DOCUMENT EXCERPT →
## begin

1155. Robert Southey to John Rickman, 11 February 1806

1155. Robert Southey to John Rickman, 11 February 1806 ⁠* 

My dear Rickman

If it had pleased God to send William Pitt to the Devil in the year 1790 – but better late than never. [1]  And so the wise people of England are going to record their own infatuation upon marble – as if paper & printers-ink would not sufficiently preserve the memory of it to posterity!

It seems to x me that the Grenvilles get into power just as they could wish, but that it is otherwise with Fox & Grey. [2]  They are pledged to parliamentary reform, & in this their colleagues will not support them. It will be put off at first with sufficient plausibility under the plea of existing circumstances – but my good old friend Major Cartwright [3]  (who is as noble an old Englishman as ever was made of extra-best superfine flesh & blood) will find that existing circumstances have no end. – the xxx xxxx xxx so there must come a time when it will appear that if the question be not honestly brought forward it has been given up as the price of their admission to power. & in that case Fox had better for himself have died instead of the other ministers who had nothing to lose in the opinion of wise men. – So that I am not sure that Foxs friends ought to rejoice at his success.

But quoad [4]  Robert Southey things are different. I have a chance of getting an appointment at Lisbon (this course is said to yourself only) either the Secretaryship of Legation – or the Consulship. [5]  whichever falls vacant first has been asked for me, & Lord Holland has promised to back the application. Blessed however is he that putteth not his trust in man! I shall follow my own plans, relying upon nobody but myself, & still go to Lisbon in the autumn, if fortune finds me there so much the better, but she shall never catch me on the wild goose chace after her. – I have some hope for Tom, if Sir S. Hood [6]  be in the Admiralty, – & indeed it is possible that I have means of interest with Grey –

I want Tom to be an Admiral, that when he is fourscore he may be killed in a great victory & get a monument in St Pauls – for this reason. I have some sort of notion that one day or other I may have one there myself, & it would be rather awkward to get among so many sea captains unless one had a friend among them to introduce me to the mess-room. – It is ridiculous giving the Captains this honour – a Colonel in the army has the same claim. better build a pyramid at once of marble, & insert their names as they fall, in this marble gazette.

## end

SUPPLIED DATA →
## begin

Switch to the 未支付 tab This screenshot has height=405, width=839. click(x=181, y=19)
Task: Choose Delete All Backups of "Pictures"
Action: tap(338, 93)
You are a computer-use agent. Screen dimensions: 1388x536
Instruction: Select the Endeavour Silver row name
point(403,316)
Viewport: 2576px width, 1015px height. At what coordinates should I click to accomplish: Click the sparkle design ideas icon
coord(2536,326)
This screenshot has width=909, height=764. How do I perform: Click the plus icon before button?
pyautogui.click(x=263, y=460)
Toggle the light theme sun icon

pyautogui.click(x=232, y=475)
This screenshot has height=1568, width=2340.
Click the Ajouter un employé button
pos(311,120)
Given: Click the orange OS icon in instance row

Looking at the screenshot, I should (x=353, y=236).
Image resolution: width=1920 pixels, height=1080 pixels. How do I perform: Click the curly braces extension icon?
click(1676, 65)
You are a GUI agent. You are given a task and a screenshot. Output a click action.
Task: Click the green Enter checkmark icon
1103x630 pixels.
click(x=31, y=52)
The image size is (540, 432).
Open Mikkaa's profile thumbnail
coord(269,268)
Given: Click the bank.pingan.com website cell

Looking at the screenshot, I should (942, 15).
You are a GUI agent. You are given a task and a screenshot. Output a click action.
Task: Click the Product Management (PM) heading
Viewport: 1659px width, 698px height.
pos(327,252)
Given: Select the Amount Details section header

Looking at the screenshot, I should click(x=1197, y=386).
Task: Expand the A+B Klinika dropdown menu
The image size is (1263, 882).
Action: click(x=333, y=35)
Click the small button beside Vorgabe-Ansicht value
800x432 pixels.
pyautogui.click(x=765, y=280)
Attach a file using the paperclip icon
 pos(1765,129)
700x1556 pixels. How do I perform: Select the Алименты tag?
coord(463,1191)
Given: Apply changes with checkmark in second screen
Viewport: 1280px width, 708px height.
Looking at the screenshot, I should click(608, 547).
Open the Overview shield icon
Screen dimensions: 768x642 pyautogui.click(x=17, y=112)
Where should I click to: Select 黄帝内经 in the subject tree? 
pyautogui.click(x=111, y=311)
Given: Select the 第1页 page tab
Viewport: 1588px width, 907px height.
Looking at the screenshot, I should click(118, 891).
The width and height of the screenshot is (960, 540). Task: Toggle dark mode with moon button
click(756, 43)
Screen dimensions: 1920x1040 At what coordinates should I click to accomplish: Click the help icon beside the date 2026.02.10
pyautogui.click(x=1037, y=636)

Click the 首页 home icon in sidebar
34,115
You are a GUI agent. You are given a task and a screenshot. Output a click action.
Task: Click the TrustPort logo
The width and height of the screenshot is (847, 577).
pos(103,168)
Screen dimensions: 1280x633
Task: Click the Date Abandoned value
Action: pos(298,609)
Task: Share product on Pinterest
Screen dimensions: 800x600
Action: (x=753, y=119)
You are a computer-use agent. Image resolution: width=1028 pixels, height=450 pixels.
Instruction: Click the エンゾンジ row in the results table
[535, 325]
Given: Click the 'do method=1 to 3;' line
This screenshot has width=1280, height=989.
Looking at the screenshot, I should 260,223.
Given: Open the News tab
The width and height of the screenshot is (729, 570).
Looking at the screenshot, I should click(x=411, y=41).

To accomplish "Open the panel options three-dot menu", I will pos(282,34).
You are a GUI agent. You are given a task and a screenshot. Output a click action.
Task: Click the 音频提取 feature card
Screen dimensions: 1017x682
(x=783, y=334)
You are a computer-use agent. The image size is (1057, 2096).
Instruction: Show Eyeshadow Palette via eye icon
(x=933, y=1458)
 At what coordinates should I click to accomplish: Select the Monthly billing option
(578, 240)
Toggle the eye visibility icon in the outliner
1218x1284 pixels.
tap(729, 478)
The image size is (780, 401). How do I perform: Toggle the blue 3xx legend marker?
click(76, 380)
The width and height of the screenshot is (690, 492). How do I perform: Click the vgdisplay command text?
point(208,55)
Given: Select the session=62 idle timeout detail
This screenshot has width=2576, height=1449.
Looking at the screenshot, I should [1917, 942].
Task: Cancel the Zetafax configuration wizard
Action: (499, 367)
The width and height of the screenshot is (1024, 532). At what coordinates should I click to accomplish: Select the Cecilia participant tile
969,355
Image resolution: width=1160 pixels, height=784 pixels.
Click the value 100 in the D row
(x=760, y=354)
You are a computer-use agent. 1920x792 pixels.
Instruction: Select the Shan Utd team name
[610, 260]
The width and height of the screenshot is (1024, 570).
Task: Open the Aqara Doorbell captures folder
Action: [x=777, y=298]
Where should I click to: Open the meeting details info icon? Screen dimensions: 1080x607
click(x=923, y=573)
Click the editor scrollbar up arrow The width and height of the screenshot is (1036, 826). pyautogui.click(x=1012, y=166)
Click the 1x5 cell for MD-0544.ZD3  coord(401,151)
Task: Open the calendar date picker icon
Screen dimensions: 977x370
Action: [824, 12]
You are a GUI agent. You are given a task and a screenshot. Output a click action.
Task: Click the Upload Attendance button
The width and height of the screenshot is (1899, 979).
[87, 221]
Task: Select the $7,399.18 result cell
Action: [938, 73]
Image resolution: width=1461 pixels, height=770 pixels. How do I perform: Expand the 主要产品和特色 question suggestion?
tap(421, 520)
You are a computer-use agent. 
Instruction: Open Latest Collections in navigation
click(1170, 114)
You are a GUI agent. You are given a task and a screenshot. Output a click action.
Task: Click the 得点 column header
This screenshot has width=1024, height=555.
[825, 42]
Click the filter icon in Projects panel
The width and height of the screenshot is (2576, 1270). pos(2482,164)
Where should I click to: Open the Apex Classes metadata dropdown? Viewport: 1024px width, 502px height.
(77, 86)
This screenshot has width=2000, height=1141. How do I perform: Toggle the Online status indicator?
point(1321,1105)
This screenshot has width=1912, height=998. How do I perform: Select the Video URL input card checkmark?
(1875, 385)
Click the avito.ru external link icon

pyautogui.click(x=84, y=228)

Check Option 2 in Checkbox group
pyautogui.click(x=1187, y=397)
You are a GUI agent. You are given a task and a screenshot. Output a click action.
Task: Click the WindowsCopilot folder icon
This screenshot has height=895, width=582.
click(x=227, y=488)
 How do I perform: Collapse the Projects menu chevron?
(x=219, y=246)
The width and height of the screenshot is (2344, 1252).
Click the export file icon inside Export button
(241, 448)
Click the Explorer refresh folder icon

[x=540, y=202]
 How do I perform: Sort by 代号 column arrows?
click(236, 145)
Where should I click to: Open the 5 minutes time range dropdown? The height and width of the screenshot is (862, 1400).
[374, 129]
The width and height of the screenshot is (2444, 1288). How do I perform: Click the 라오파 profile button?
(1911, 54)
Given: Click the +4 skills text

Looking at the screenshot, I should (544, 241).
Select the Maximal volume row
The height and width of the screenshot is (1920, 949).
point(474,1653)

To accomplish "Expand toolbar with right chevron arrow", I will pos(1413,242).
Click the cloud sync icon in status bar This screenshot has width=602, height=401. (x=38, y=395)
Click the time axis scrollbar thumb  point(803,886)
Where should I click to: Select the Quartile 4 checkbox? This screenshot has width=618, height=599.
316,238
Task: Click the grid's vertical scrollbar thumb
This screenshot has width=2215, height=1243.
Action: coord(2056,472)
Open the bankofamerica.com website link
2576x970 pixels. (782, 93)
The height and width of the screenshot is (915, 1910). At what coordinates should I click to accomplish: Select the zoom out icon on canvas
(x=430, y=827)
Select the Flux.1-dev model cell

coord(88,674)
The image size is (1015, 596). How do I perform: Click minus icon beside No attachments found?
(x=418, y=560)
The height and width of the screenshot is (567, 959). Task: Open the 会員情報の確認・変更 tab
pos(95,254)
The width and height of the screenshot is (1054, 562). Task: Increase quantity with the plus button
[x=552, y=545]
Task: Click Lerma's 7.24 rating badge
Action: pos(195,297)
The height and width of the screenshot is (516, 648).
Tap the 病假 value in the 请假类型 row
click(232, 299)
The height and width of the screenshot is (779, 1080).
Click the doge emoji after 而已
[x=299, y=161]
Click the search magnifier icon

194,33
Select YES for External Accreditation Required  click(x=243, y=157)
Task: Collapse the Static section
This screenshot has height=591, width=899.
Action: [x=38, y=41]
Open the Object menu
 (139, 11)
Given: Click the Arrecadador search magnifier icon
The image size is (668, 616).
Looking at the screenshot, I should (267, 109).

## end

PROBLEMS →
• a. Copy out the entries from the line containing "The width and height of the screenshot is (960, 540)." through the line containing "pyautogui.click(x=1037, y=636)", word for word.
• b. Pick up the letter to John Rickman after its last sentence and continue writing it.

ANSWERS TO THE TASKS →
• a.
The width and height of the screenshot is (960, 540). Task: Toggle dark mode with moon button
click(756, 43)
Screen dimensions: 1920x1040 At what coordinates should I click to accomplish: Click the help icon beside the date 2026.02.10
pyautogui.click(x=1037, y=636)

• b.
On Monday the 24th (barring accidents) my reviewing will be finished now & for evermore, Amen. This will be a great emancipation, & is on my part rather a bold one, as I proceed upon the assumption that I can raise the xxx deficit by worthier labour in the same time. I am old enough to calculate upon the chances of life, & knowing myself to have consumption in contingency – even if it should not prove to be in strict entail – will not leave till tomorrow what should be done today. As soon as I come back from Lisbon I begin to publish – if I stay there I get the copy ready & care not how long it remain in manuscript, – in either case the work will be done. [7] 

Tuesday 25th – I return to Espriella, [8]  to work uninterruptedly at it for one month & then I shall emerge from my den, come to London, & get myself a new outside. Our fathers which are in the Row [9]  x will be glad enough to see me make my appearance & put an end to all future intercourse between them & Grosvenor Bedford. [10]  – I shall be gloryfied glorified shortly in the weekly-annual  [11]  – would there were any way of discovering who the gentleman is who menstruates upon me in the Monthly [12]  – by the blessing of God I would not be long in his debt – a little revenge is very amusing, & good for the bile.

I will trouble you to ship off for me per waggon an old trunk in your possession – full of all sort of womaniana. it is a round-topt trunk, which I believe once was a hair one, & will keep need a strong cord having no lock.

If Don Manuel be not sent to Miss Barker it may as well not be sent, [13]  – for my route to London must be a different one. – Wynn also is an Emperor now. [13]  – I had almost forgotten to say that two proof sheets will be sent to you for the sign manual – which is to save me thirteen pence upon each. It cost me precisely a penny postage to correct Madoc – & a penny more to the booksellers.

God bless you

RS.

Feby. 11. 1806.


Notes

* Address: To/ John Rickman Esqr
Endorsement: RS./ 11 Feb. 1806
MS: Huntington Library, RS 85. ALS; 4p.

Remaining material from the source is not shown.